Cosmology from the vacuum
Stefano Antonini, Petar Simidzija, Brian Swingle, Mark Van Raamsdonk
TL;DR
The paper develops a holographic framework for cosmology with a negative fundamental cosmological constant $\Lambda<0$, where accelerated expansion can arise from time-dependent scalar fields evolving toward negative potential regions. It shows that cosmology can be described by vacuum physics in a static planar AdS wormhole, with cosmological observables obtainable via analytic continuation from the wormhole vacuum and computed reliably within an effective field theory.
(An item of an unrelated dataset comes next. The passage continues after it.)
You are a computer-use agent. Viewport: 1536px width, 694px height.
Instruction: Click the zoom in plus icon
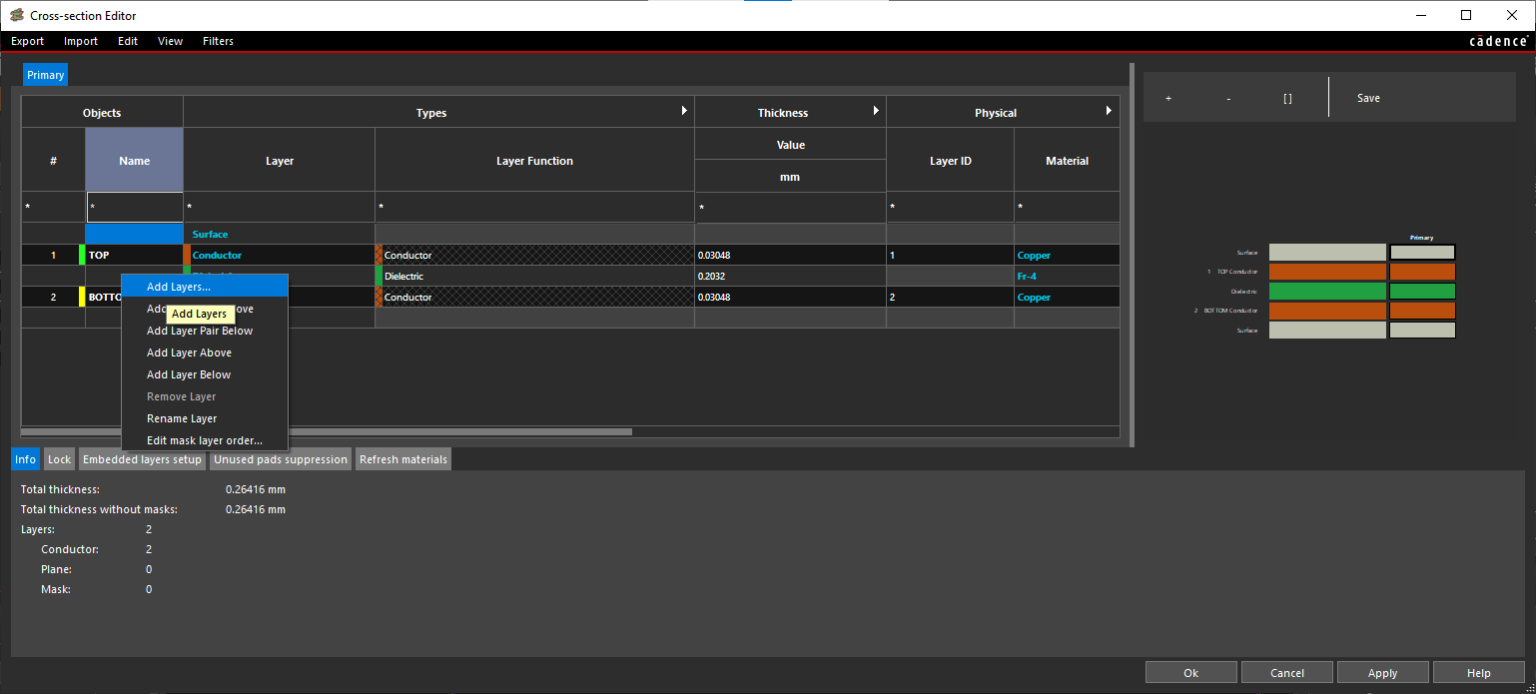click(1168, 98)
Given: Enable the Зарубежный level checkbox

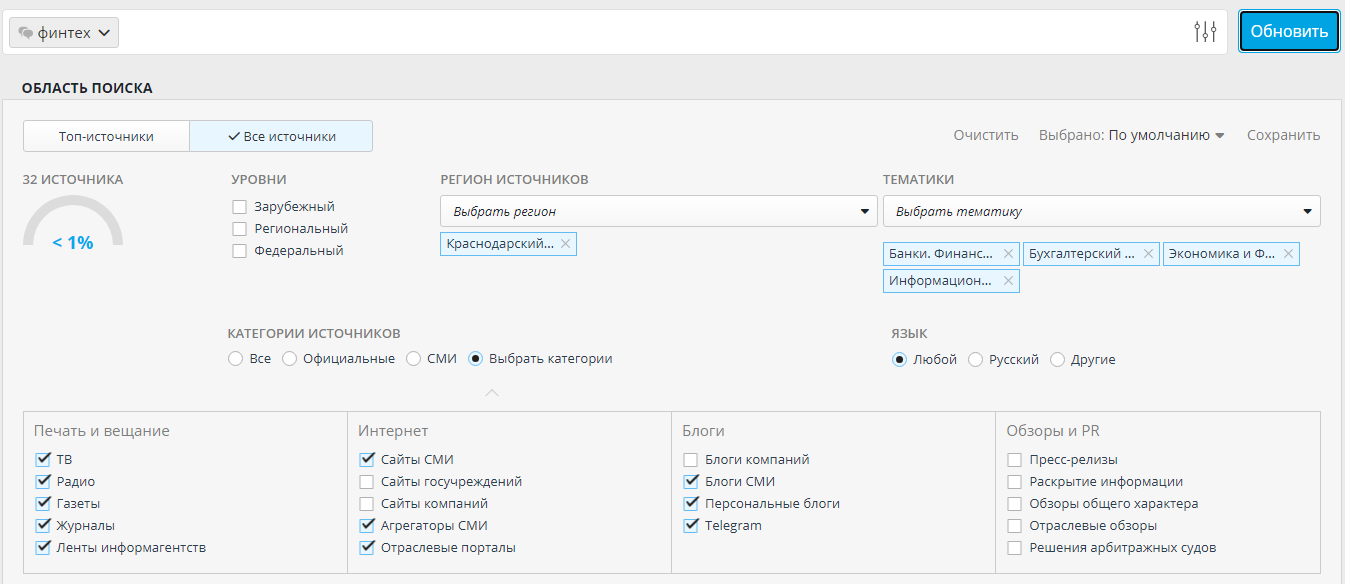Looking at the screenshot, I should pos(239,207).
The construction relies on a 3D holographic CFT coupled to a smaller 4D CFT (often realized in a 3D–4D–3D setup) to produce a dual geometry and a special time-symmetric state defined by Euclidean path integrals. Fluctuations and perturbations are addressed by relating cosmological correlators to vacuum correlators in the wormhole, offering new routes to explain correlations across causally disconnected regions and discuss cosmological islands, while highlighting challenges in realizing fully microscopic, quantitatively realistic models.
Abstract
We argue that standard tools of holography can be used to describe fully non-perturbative microscopic models of cosmology in which a period of accelerated expansion may result from the positive potential energy of time-dependent scalar fields evolving towards a region with negative potential. In these models, the fundamental cosmological constant is negative, and the universe eventually recollapses in a time-reversal symmetric way. The microscopic description naturally selects a special state for the cosmology. In this framework, physics in the cosmological spacetime is dual to the vacuum physics in a static planar asymptotically AdS Lorentzian wormhole spacetime, in the sense that the background spacetimes and observables are related by analytic continuation. The dual spacetime is weakly curved everywhere, so any cosmological observables can be computed in the dual picture via effective field theory without detailed knowledge of the UV completion or the physics near the big bang. In particular, while inflation may explain the origin of perturbations in the cosmology picture, the perturbations can be deduced from the dual picture without any knowledge of the inflationary potential.